Objective:
Answer these questions from the passage on 3D structure reconstruction.
1. What does Microsoft Kinect use to produce depth images?
2. What drawback of laser scanning devices does the passage give for agricultural use?
3. What did Biskup et al. measure with a binocular stereo vision system?

>> START Text section

To date, there are several approaches for 3D structure reconstruction. For example, Microsoft Kinect provides depth images by utilizing coded infrared light patterns. However, Kinect has limited range and can only be used indoors. Laser Scanning can obtain highly accurate and complete 3D structure but the devices are quite expensive for agricultural usage. Therefore the passive stereo vision technology, which puts low requirements on equipment and environment [7–10], has received wide attention. Biskup et al. [8] used a binocular stereo vision system to measure the structural parameters of plant canopies.

>> END Text section
>> START Extracted records

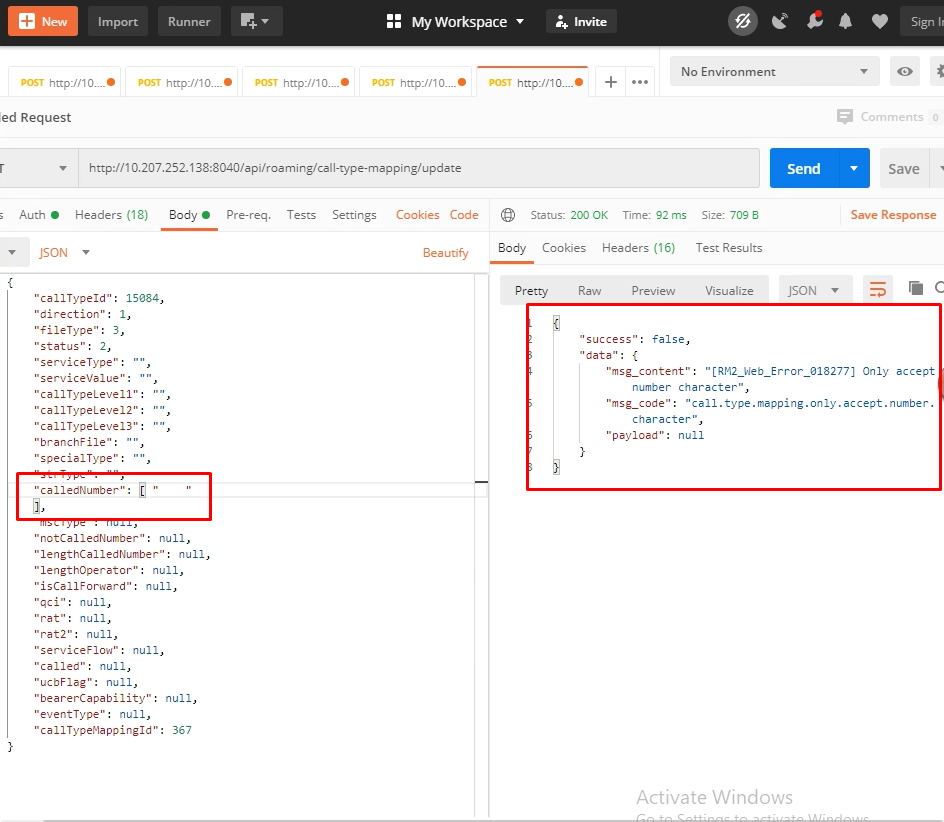
Task: Click the environment quick look eye icon
Action: [x=905, y=72]
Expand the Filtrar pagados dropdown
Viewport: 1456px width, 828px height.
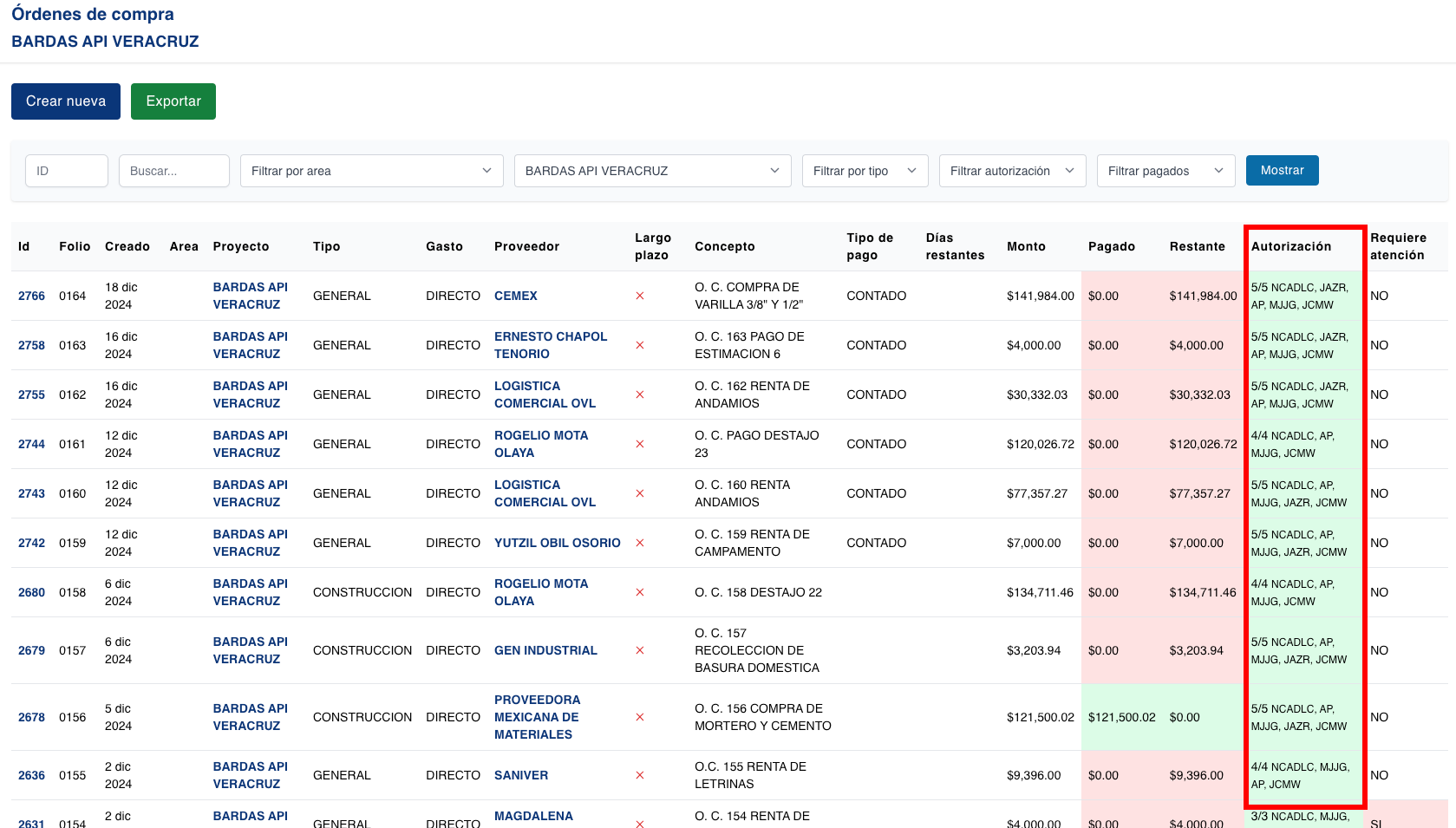pos(1165,171)
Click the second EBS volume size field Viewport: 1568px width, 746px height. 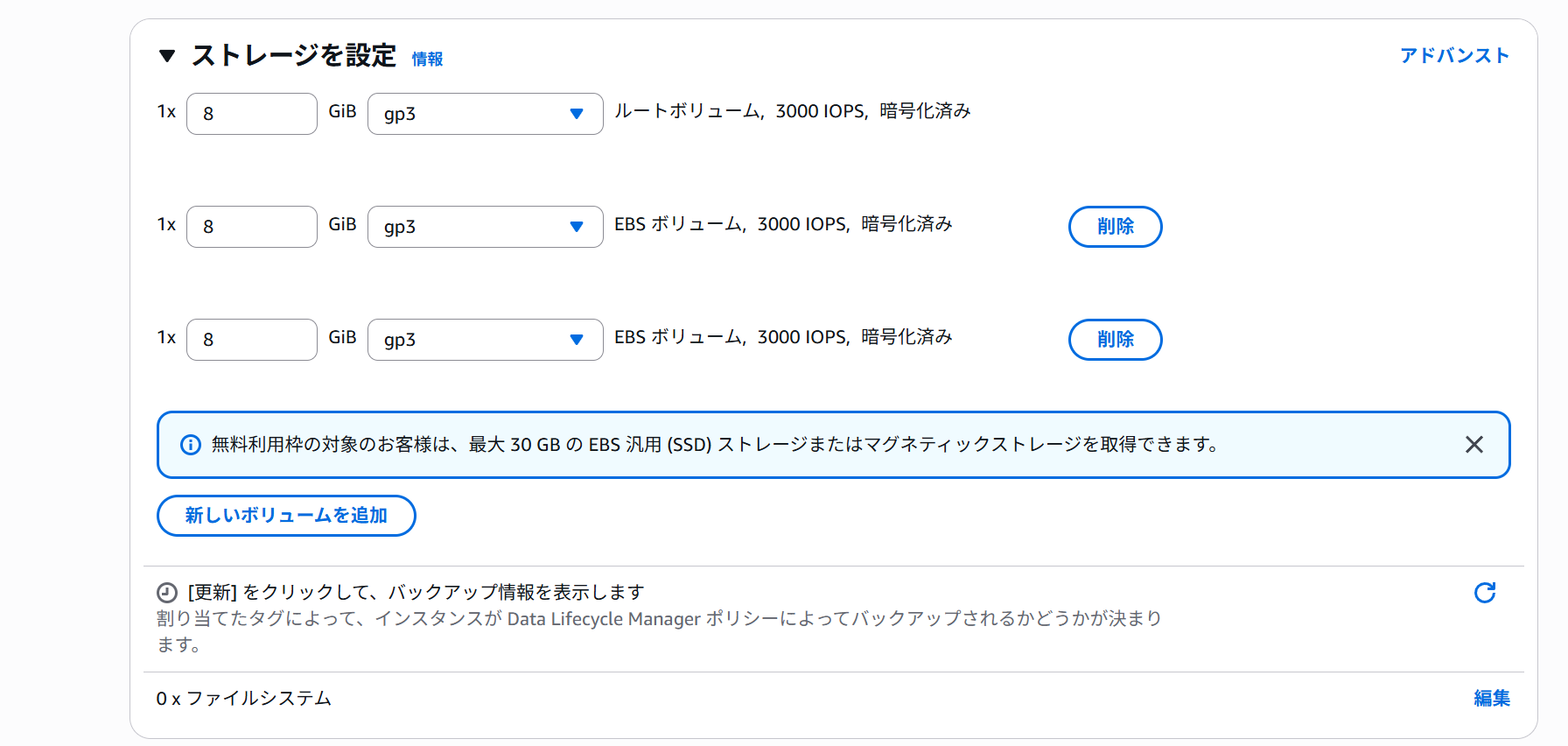click(252, 340)
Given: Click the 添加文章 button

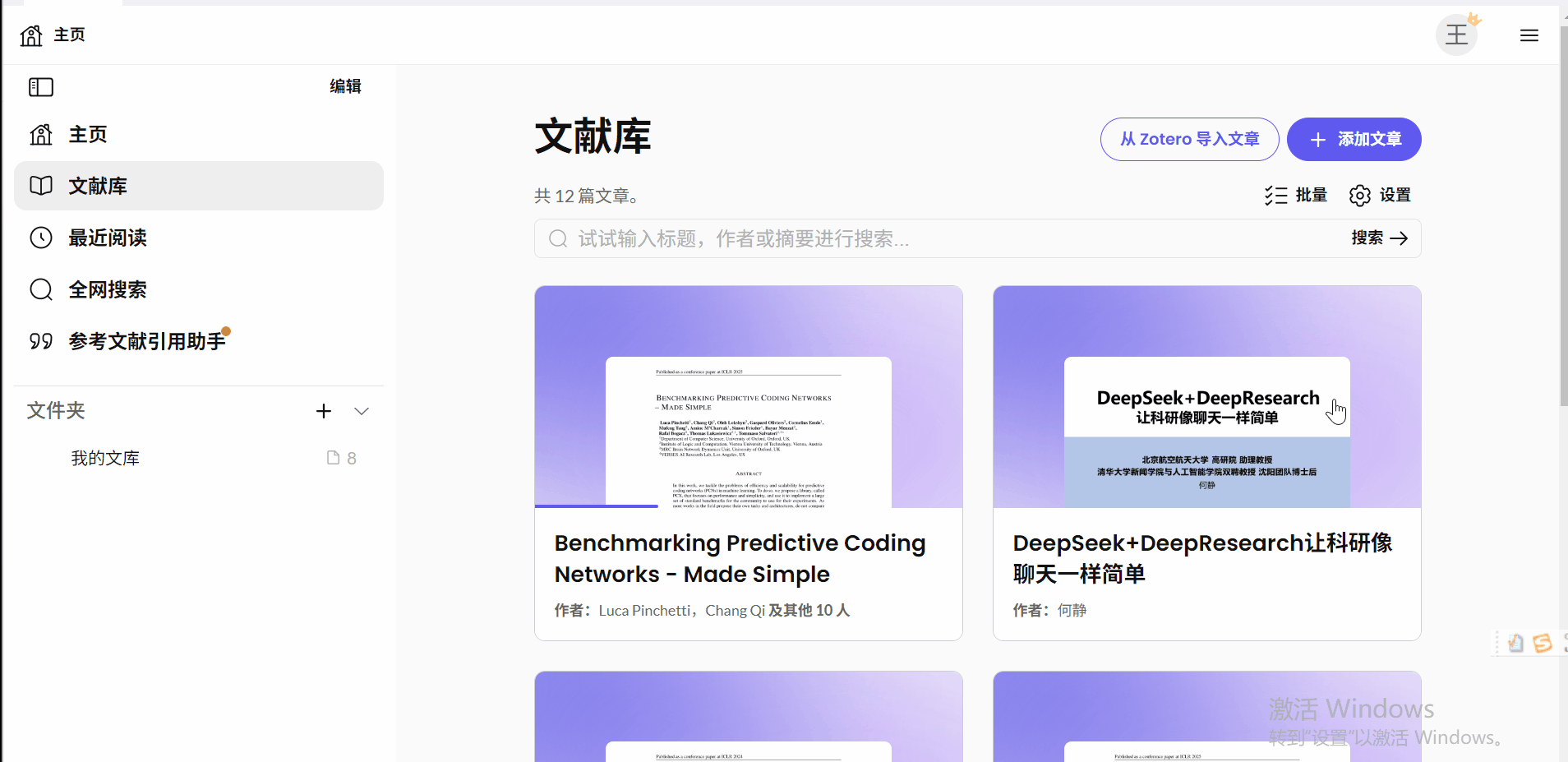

>> END Extracted records

Result:
1. Coded infrared light patterns.
2. The devices are quite expensive.
3. The structural parameters of plant canopies.